Dataset entries
■ ■ ■

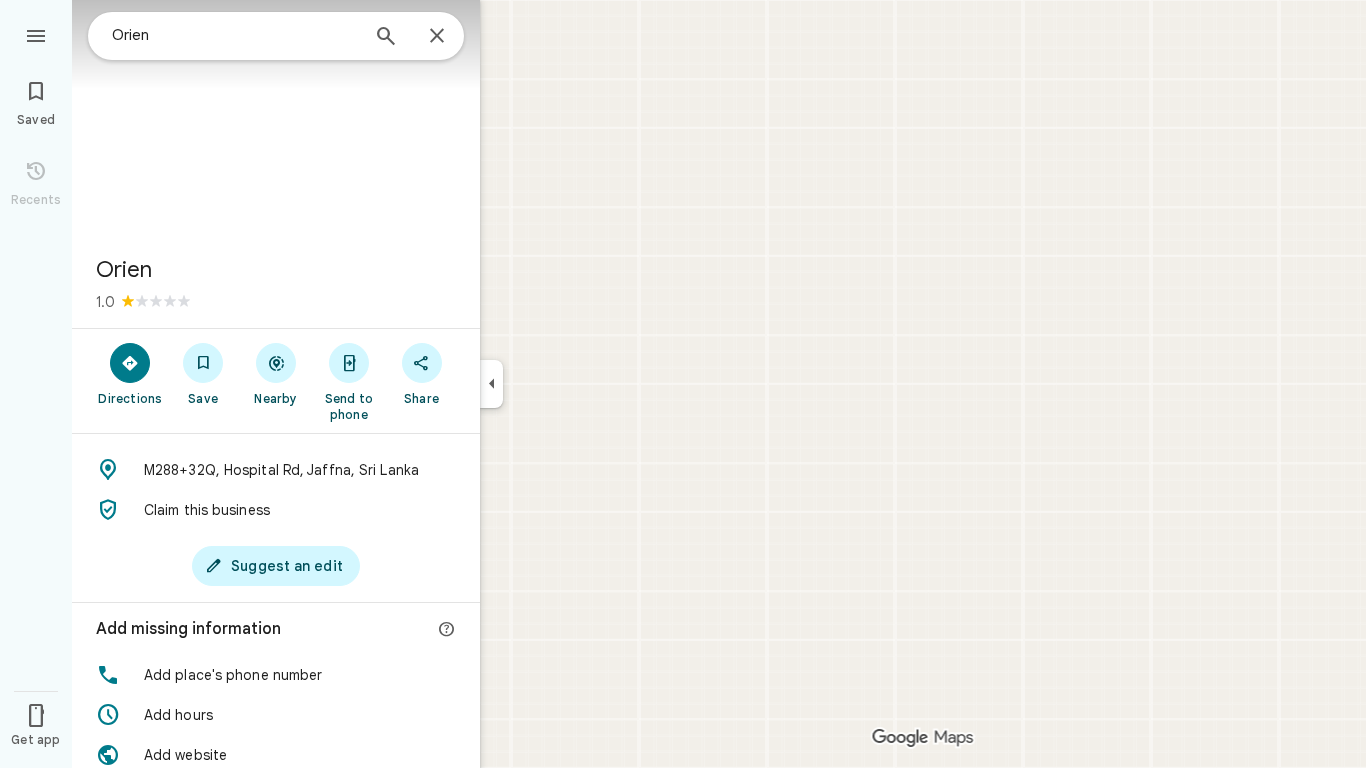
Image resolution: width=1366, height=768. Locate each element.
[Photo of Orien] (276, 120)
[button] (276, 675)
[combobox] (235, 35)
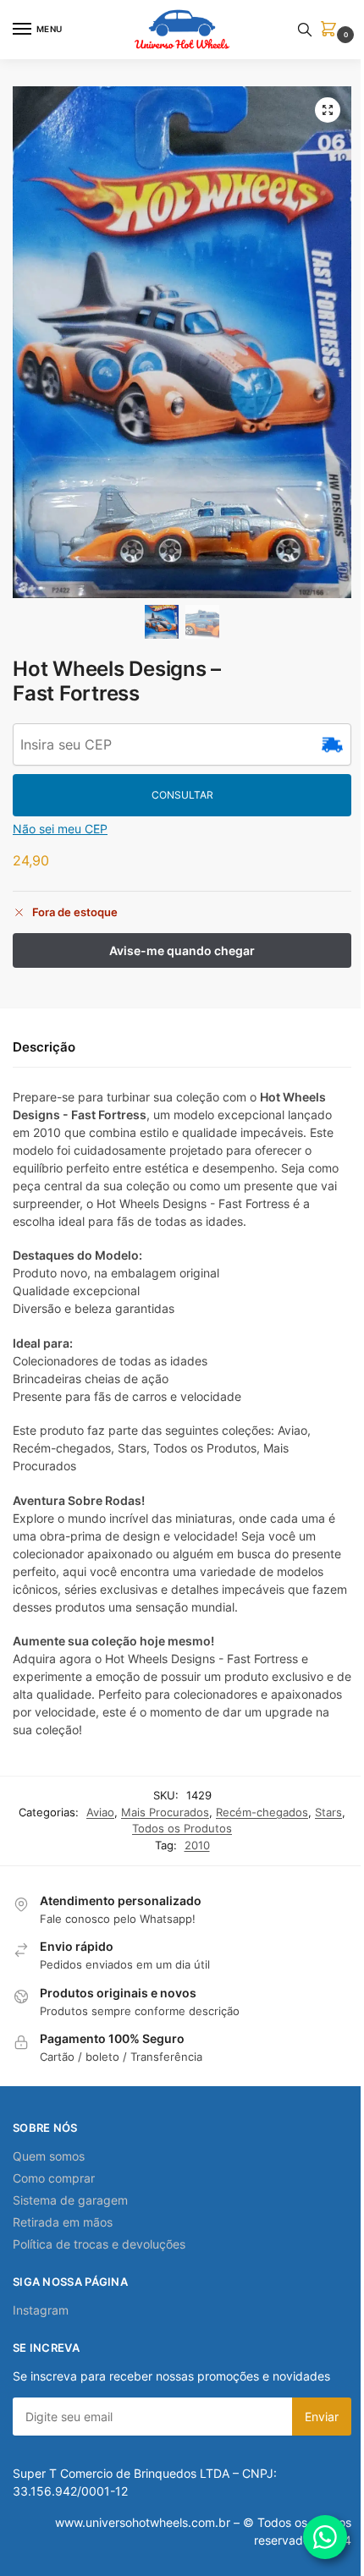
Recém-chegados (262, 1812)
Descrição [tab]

■ ■ ■

TASK ITEM: The answer must be the exact lines from the line with "[Photo of Orien] (276, 120)" to the final line of the data, both ends included, with no pictures.

ANSWER SECTION:
[Photo of Orien] (276, 120)
[button] (276, 675)
[combobox] (235, 35)
Recém-chegados (262, 1812)
Descrição [tab]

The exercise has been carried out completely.